AstraZeneca Pharmaceuticals LP Biometrics Technology Associate in Warsaw, Poland

Function / Team / Location

  • Research & Development à Global Medicine Development à Biometrics & Information Sciences à Programming à B&I Technology Solutionsà Data & Visualisation Delivery

  • B&I drives good design to generate the data needed for quality decision making. The goal of B&I is to deliver value to the pipeline by excellence in delivery, improving decision making, and engaging and shaping the external environment whilst accessing and implementing innovative solutions

  • Programming is the department that oversees and delivers the programming aspects of clinical development, manages and maintains the end to end standards and manages and maintains the Analysis and Reporting production tools and the information infrastructure.

  • B&I Technology Solutions (BITS) is the function unit that leads design, programme management and delivery of Biometrics technology infrastructure, defines and delivers Programming’s Systems & Tools Project Portfolio, manages and maintains the Analysis and Reporting production tools and information infrastructure, and delivers project and study-level safety reporting across the late-stage drug project portfolio.

  • Data & Visualisation Delivery team is responsible for the visualisation systems & tools portfolio and initiatives.

Candidate Focus & Challenge

  • Data visualisation delivery across drug projects:

  • system administration;

  • data mapping;

  • visualisation quality assurance and quality control;

  • document management;

  • end user trainings.

  • Participate in the life cycle management of computerised systems/tools and business processes (development, implementation, compliance, maintenance, issue resolution, continuous improvement, decommissioning).

  • Knowledge Management: create and maintain articles, instructions, and trainings within the B&I Technology Solutions function.

  • Collect and maintain data for business-defined metrics.

  • Collaborate and Engage with customers & stakeholders across global and functional boundaries. Work in a dynamic multicultural environment.

  • Participate in activities associated with audits and regulatory inspections in conjunction with study teams, Global Compliance, and other stakeholders.

  • Suggest process improvement solutions by analysing current processes.

  • Deliver shared services across drug projects (e.g. administration and system support, document management).

  • Support the development of business cases for prioritization of project proposals for continuous improvement.

Candidate Knowledge, Skills & Experience

Minimum Requirements

  • BSc in Mathematics, Statistics, Computer Science, IS, Management, Life Science or other health care related field.

  • Proven analytical skills, commitment to quality and standards.

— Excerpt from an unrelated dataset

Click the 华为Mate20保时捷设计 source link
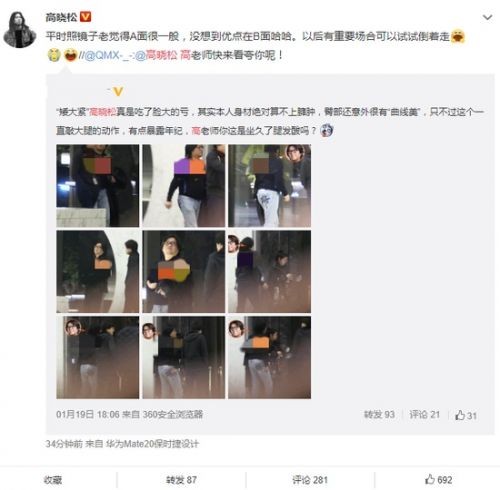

  • Organizational and time management skills, excellent attention to detail, ability to multi-task in a high-volume environment with shifting priorities, understanding how tasks combine into an efficient workflow.

  • Exposure to sharing knowledge/information as well as training curriculum development and delivery.

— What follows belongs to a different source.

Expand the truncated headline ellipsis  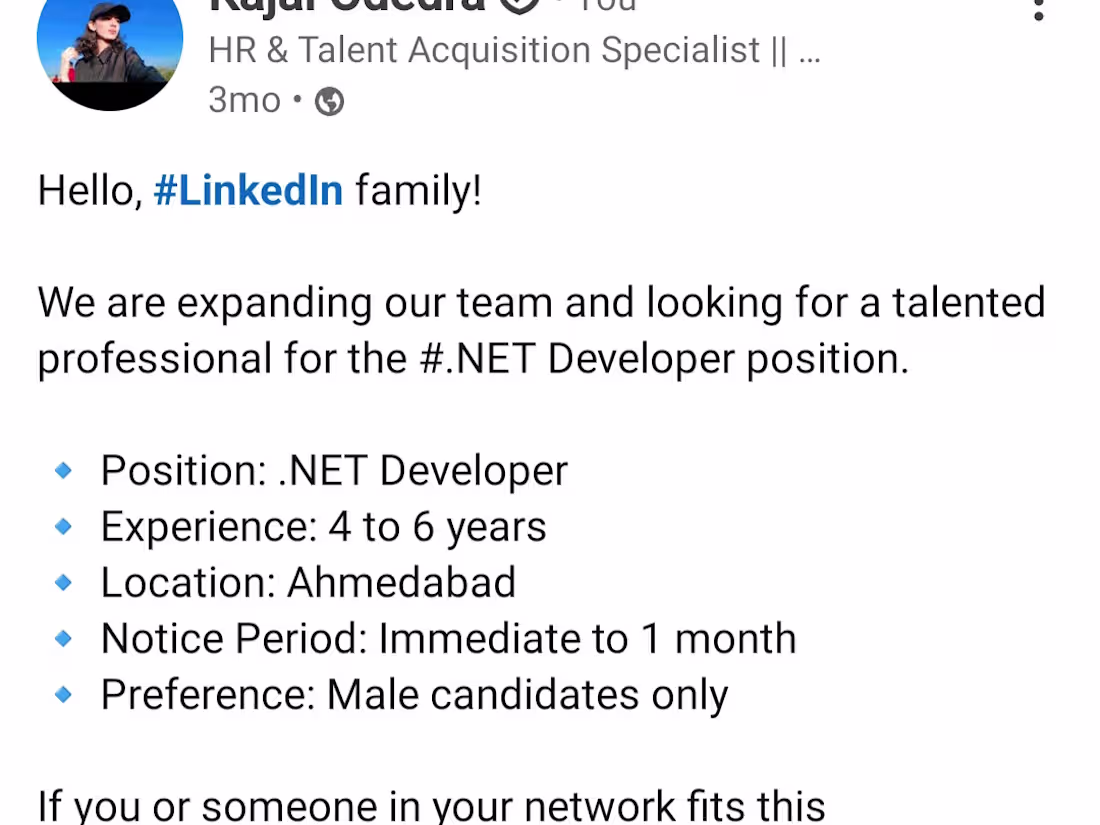coord(810,51)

  • Team-working ability within a global team.

  • Good written and verbal communication skills in English.

  • Computer proficiency.

Preferred Requirements

  • Programming experience or programming aptitude.

  • Work experience in the pharmaceutical industry or in the environment of clinical study delivery/clinical development processes.

  • Knowledge of pharmaceutical drug development and clinical study processes and associated government regulations, ICH and GCP.

  • Exposure to metrics data collection and reporting.

  • Demonstrate the ability to proactively identify risks and issues as well as possible solutions.

Other

  • Excellent collaboration required – needs the energy to work across global & functional boundaries. Needs to work with Third Party Suppliers / External Consultants.

  • Effective problem solving and conflict resolution, risk assessment and mitigation.

  • Diligence – attention to detail, quality focus and ability to manage a programme of concurrent activities.

AstraZeneca is an equal opportunity employer. AstraZeneca will consider all qualified applicants for employment without discrimination on grounds of disability, sex or sexual orientation, pregnancy or maternity leave status, race or national or ethnic origin, age, religion or belief, gender identity or re-assignment, marital or civil partnership status, protected veteran status (if applicable) or any other characteristic protected by law. AstraZeneca only employs individuals with the right to work in the country/ies where the role is advertised.